- _EXERCISE PROMPT_:
Please change "width" to "breadth" in the rows from the line holding "coordinates (19, 188)." through the end of the rows, inclusive, and give back only those lines with nothing else altered.

- _GIVEN DATA_:
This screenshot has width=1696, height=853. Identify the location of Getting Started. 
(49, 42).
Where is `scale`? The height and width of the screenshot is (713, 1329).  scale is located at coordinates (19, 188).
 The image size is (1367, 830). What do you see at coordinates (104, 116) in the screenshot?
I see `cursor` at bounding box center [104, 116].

- _EXPECTED ANSWER_:
Where is `scale`? The height and breadth of the screenshot is (713, 1329).  scale is located at coordinates (19, 188).
 The image size is (1367, 830). What do you see at coordinates (104, 116) in the screenshot?
I see `cursor` at bounding box center [104, 116].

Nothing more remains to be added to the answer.